STODDARD: And once again you seem to have merged the experiences of a lifetime for that particular endeavor. It’s fascinating to me how you bring in so many different threads of your life to create this quilt.
SACHS: Well, I think we’re each the sum of our life experiences and for me there are some common threads running through them. There was a time when people would stay in the same job for 30 or 40 years, their whole working life. That era is over and I think more and more people are also going to have diverse careers in the future.
STODDARD: It’s been an enlightening conversation. What have we left out? Is there anything else that you’d care to put on the record for this oral history or anything we might have overlooked?
SACHS: We have covered a lot, Rob, and thank you so much for facilitating this and letting me share my story. The one thing I’d add, as we sit here in 2023— you and I chatted briefly about this yesterday—the cable business today is very, very different, to say the least, from the business I initially encountered in 1975 as a young congressional staffer. Indeed, from my vantage point, the industry is at an existential moment. Currently, there is a high-profile dispute taking place between Charter Communications and Disney, the owner of ESPN. It has to do with the pricing of ESPN and whether the model of a cable bundle is viable going forward. It’s hard to know where they’re going to end up, but I don’t think the day is far off that the cable bundle is a relic of the past. Cable — even the term “cable operator”— will be one that most younger people don’t recognize. “Cable operators” today are broadband companies with video just another app, offering their customers a wide array of digital video, high speed internet, mobile, and home security services. And one can only imagine what the future holds. It’s still a dynamic business but wouldn’t be recognized by somebody whose only experience was in the 20th Century.

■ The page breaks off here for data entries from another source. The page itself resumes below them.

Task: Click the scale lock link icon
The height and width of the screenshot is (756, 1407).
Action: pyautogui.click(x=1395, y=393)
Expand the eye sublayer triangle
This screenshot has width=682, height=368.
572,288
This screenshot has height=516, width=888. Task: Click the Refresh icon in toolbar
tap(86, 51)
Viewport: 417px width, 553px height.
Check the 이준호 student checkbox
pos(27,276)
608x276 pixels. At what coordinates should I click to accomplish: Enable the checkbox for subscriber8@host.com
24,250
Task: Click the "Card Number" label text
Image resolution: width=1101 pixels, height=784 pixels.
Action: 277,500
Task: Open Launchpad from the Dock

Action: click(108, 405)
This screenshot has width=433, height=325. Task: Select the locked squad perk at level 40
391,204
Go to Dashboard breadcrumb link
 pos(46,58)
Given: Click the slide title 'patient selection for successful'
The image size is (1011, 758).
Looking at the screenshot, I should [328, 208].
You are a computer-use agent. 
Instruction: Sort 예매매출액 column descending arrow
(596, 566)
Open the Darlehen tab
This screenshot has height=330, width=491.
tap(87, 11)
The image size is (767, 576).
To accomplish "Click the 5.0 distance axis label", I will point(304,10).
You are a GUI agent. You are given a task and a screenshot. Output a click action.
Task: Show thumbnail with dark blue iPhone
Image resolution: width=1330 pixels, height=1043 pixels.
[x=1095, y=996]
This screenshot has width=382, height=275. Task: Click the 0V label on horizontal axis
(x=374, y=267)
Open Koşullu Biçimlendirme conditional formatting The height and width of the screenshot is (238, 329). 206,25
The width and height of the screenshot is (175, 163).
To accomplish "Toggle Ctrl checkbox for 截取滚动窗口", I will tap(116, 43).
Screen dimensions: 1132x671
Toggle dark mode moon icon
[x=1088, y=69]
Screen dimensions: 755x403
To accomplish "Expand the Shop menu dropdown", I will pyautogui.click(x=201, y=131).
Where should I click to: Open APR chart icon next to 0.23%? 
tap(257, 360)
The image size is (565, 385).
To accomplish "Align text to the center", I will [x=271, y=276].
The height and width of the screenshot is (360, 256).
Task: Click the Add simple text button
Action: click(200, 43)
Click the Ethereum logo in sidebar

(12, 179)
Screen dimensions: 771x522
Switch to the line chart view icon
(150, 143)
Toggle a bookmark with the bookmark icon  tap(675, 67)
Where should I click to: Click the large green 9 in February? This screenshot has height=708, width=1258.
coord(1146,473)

STODDARD: Whatever the future holds I hope we can still bring your talents to the table to be the sage that you are and provide the advice that you —
SACHS: Well, I’m always happy to kibbitz.
STODDARD: I appreciate that. Well, Robert, it’s been a fascinating and wonderful conversation today. I think at this moment we’d like to say on behalf of everyone at the Syndeo Institute at the Cable Center thank you for viewing this conversation with Robert Sachs as part of the Hauser Oral History Project, and don’t forget you can view more oral histories at syndeoinstitute.org. Robert, thank you again for your friendship, your mentorship, and the time that you’ve spent with us today.
SACHS: You’re most welcome. And if I can reciprocate, let me direct my thanks to the Cable Center and to Gus Hauser who I knew in my cable days as an innovator, entrepreneur, class act, and later as a philanthropist. Gus’s vision of creating this oral history project is a wonderful gift to the cable industry because it captures an exciting time for the men and women who were lucky enough to be part of this experience.
STODDARD: And we’ll hope that our conversation today lives up to the vision that Gus had when he established this project.
SACHS: I had a chance to view the oral histories of several of my NCTA president predecessors and learned a good deal about them and their experiences. So I hope my history lives up to Gus’s vision too.
STODDARD: As I’m sure our viewers have learned a lot today. So thank you again for joining us and good day.